How to try out Software-Defined Assets #5024

sryza · 2021-10-05T14:50:55Z

sryza
Oct 5, 2021

Edit: the examples in this discussion are now out-of-date. Please refer to the docs on software-defined assets instead: https://docs.dagster.io/concepts/assets/software-defined-assets

Dagster 0.12.12 introduced experimental "Software-defined asset" APIs: @asset and build_assets_job. These APIs sit on top of the new graph/job/op APIs and enable a novel way of constructing Dagster jobs that puts assets at the forefront.

As a reminder, to Dagster, an "asset" is a data product: an object produced by a data pipeline, e.g. a table, ML model, or report.

Conceptually, software-defined assets invert the typical relationship between assets and computation. Instead of defining a graph of ops and recording which assets those ops end up materializing, you define a set of assets, each of which knows how to compute its contents from upstream assets.

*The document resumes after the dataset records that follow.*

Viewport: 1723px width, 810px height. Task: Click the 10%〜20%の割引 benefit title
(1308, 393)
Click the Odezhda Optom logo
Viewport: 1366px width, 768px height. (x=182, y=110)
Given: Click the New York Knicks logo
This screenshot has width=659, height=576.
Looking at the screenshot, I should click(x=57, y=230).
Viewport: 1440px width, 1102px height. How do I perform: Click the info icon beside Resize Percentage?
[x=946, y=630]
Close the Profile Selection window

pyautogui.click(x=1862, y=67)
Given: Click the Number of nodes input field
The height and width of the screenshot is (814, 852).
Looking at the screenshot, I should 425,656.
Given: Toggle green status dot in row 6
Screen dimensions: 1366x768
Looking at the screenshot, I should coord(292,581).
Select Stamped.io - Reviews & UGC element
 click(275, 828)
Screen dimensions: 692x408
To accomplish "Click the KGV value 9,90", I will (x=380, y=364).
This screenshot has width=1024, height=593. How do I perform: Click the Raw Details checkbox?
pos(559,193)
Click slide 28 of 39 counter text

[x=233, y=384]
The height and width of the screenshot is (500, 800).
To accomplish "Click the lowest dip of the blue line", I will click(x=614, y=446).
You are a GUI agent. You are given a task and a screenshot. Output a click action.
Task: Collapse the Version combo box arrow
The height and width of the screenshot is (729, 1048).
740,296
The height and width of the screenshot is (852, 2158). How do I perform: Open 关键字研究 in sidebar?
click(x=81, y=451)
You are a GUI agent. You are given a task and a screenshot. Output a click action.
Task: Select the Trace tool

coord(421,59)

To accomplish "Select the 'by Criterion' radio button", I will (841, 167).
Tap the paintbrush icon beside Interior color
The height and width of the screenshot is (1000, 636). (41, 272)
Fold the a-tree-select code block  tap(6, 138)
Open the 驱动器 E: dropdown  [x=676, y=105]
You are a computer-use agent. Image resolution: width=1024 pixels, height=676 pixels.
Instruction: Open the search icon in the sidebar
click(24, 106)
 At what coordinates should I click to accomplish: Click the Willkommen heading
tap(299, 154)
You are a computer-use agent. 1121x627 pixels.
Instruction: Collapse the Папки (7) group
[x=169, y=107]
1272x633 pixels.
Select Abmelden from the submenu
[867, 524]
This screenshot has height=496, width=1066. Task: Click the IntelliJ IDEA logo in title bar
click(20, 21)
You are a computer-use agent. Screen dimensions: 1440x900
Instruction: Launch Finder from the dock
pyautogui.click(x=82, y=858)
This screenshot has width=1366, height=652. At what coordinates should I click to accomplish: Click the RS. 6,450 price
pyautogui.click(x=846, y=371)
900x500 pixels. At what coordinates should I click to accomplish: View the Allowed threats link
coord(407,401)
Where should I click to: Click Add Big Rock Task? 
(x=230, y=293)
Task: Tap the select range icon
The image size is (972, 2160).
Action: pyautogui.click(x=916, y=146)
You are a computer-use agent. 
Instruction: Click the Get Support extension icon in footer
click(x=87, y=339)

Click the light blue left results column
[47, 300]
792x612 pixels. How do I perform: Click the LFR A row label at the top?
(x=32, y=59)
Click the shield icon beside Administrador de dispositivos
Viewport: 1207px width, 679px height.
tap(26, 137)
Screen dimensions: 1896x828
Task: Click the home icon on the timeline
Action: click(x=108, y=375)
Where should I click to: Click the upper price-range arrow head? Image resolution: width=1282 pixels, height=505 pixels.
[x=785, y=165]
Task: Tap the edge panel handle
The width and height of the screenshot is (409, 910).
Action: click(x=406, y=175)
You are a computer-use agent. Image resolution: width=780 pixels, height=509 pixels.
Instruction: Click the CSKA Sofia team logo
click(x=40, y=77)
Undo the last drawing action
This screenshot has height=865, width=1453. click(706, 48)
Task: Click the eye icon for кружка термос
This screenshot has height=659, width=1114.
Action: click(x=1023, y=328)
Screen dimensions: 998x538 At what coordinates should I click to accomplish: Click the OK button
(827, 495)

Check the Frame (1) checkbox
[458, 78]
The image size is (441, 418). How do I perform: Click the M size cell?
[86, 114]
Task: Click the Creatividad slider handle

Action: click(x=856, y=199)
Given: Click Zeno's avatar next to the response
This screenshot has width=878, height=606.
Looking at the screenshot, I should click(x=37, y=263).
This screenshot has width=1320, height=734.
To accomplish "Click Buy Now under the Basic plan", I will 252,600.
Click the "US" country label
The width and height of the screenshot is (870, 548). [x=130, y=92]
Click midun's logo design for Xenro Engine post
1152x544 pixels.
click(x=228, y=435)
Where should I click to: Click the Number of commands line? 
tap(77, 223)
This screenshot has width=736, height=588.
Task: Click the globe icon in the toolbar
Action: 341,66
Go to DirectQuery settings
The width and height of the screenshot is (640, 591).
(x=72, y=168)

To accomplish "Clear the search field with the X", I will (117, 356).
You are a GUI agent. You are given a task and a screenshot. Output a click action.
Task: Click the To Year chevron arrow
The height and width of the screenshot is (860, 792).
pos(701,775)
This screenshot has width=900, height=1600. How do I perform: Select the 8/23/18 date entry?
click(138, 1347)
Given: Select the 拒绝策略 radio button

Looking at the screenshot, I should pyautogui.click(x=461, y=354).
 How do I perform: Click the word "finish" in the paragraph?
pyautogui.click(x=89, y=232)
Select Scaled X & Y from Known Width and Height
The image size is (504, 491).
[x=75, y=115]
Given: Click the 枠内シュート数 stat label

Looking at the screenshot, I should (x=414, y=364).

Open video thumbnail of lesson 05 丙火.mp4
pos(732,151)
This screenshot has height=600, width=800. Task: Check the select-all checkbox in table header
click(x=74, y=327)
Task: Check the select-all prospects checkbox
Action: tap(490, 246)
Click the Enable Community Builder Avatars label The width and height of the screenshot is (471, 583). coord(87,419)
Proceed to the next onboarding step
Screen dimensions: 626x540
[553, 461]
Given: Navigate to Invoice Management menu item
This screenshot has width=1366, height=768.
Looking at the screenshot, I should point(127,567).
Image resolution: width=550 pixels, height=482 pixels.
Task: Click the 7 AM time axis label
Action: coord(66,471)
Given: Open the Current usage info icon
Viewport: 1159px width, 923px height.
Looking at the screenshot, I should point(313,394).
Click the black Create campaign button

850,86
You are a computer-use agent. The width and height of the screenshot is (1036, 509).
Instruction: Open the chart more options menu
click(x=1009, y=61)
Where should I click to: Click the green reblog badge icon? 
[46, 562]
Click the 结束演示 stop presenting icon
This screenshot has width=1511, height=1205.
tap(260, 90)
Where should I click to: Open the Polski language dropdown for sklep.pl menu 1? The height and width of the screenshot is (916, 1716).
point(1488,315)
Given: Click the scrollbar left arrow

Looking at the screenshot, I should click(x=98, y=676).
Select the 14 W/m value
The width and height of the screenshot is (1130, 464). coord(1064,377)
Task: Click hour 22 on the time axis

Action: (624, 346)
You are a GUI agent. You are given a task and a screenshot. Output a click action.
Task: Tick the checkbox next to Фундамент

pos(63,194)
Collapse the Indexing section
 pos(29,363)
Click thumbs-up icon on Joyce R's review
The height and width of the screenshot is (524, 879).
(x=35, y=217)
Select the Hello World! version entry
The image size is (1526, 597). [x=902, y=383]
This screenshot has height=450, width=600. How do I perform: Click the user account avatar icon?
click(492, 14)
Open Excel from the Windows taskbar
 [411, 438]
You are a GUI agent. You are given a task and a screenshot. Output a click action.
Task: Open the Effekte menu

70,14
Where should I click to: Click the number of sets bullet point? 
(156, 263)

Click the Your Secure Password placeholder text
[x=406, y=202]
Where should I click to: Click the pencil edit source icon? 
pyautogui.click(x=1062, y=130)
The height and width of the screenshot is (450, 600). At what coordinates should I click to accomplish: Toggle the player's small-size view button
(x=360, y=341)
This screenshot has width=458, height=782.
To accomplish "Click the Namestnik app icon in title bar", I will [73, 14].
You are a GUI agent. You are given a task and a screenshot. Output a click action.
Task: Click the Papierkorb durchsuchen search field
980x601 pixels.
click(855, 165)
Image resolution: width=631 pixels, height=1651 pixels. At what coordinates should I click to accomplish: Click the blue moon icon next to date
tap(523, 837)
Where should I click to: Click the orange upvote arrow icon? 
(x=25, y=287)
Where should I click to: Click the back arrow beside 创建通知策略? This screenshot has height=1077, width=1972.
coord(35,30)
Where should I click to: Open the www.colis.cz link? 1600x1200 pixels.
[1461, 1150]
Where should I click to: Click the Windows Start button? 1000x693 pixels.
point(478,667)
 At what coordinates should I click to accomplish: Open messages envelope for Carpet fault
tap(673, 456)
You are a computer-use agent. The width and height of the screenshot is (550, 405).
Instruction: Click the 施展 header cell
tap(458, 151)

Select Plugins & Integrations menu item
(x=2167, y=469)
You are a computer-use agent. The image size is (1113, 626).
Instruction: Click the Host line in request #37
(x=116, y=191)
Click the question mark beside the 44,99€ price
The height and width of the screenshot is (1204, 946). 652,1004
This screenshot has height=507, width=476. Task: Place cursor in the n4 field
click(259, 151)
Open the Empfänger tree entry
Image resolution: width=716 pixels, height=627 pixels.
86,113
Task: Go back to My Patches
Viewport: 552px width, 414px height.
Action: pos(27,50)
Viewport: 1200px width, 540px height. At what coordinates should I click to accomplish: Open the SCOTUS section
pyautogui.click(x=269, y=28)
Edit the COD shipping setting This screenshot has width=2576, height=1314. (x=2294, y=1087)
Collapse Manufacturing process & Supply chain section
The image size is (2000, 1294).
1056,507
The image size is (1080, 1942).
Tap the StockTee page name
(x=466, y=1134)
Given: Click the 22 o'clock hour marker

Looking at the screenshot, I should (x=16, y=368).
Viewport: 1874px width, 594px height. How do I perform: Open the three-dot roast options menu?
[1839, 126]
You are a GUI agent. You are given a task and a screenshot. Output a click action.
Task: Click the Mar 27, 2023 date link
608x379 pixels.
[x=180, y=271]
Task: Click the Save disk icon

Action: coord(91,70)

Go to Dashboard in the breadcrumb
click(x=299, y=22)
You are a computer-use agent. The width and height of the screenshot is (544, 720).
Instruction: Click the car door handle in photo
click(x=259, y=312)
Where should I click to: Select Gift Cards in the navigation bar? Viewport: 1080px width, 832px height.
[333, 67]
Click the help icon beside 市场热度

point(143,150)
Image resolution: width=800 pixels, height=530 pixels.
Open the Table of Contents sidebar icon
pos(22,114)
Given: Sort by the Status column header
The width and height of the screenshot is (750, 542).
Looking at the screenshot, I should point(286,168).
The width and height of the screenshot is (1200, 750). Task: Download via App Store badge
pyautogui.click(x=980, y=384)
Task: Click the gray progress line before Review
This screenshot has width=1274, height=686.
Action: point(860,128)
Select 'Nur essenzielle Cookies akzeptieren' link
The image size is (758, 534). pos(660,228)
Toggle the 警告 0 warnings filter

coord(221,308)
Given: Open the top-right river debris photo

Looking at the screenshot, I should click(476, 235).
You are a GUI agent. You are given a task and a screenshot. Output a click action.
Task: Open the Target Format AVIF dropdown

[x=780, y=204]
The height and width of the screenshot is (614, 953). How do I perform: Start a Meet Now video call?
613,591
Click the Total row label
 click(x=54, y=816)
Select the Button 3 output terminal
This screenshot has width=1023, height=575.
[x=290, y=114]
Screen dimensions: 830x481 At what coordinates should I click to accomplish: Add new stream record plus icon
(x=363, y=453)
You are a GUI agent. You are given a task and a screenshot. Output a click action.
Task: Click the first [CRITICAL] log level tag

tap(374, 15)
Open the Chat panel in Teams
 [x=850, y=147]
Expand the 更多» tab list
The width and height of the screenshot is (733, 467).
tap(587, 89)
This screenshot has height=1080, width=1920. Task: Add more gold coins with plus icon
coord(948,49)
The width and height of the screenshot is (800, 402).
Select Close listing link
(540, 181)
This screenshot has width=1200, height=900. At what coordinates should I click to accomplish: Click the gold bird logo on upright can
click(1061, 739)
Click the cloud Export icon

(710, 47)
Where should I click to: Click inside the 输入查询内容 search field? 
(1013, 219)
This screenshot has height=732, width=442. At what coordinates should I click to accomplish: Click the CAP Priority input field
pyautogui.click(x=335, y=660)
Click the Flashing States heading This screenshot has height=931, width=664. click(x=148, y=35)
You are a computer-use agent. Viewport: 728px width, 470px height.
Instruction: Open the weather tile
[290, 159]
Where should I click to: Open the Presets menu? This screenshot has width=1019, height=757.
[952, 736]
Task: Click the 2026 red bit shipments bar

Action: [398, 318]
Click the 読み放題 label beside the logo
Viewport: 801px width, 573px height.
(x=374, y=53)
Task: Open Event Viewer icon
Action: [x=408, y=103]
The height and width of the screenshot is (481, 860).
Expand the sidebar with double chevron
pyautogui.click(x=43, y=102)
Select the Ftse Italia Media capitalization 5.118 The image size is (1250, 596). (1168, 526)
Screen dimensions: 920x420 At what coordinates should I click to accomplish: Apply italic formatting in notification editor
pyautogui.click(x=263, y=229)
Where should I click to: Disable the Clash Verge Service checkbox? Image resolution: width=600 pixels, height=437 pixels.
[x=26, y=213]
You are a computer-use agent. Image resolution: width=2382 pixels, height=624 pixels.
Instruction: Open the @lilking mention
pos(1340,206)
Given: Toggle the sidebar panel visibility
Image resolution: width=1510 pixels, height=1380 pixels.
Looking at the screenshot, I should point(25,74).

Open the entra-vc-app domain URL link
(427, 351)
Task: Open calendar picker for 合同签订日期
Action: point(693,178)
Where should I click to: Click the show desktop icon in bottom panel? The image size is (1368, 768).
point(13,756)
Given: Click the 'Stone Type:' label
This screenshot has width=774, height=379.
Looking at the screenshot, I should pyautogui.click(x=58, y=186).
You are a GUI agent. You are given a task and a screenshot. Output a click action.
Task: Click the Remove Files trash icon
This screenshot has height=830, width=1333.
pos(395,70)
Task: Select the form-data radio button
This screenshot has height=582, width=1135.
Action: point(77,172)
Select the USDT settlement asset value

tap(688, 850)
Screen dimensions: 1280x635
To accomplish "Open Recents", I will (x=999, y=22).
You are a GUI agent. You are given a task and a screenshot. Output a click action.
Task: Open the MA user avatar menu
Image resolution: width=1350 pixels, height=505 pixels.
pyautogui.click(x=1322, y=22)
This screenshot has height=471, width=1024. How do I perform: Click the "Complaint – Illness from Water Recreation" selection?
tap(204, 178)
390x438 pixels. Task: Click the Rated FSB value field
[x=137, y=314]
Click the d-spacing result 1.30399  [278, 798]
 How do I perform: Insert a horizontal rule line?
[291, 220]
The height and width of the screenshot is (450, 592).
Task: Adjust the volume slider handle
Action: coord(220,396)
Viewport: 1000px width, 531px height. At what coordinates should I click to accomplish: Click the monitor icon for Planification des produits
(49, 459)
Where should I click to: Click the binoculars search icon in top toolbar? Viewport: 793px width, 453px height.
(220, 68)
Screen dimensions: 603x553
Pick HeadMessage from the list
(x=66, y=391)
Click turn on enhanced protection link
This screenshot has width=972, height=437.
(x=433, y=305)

Taking a software-defined asset approach has a few main benefits:

Write less code - because each asset knows about the assets it depends on, you don't need to use @graph / @pipeline to wire up dependencies between your ops.
Track cross-job dependencies via asset lineage - Dagit allows you to find the parents and children of any asset, even if they live in different jobs. This is useful for finding the sources of problems and for understanding the consequences of changing or removing an asset.
Know when you need to take action on an asset - In a unified view, Dagster compares the assets you've defined in code to the assets you've materialized in storage. You can catch that you've deployed code for generating a new table, but that you haven't yet materialized it. Or that you've deployed code that adds a column to a table, but that your stored table is still missing that column. Or that you've removed an asset definition, but the table still exists in storage.

Defining an asset

A software-defined asset combines:

An asset key, e.g. the name of a table.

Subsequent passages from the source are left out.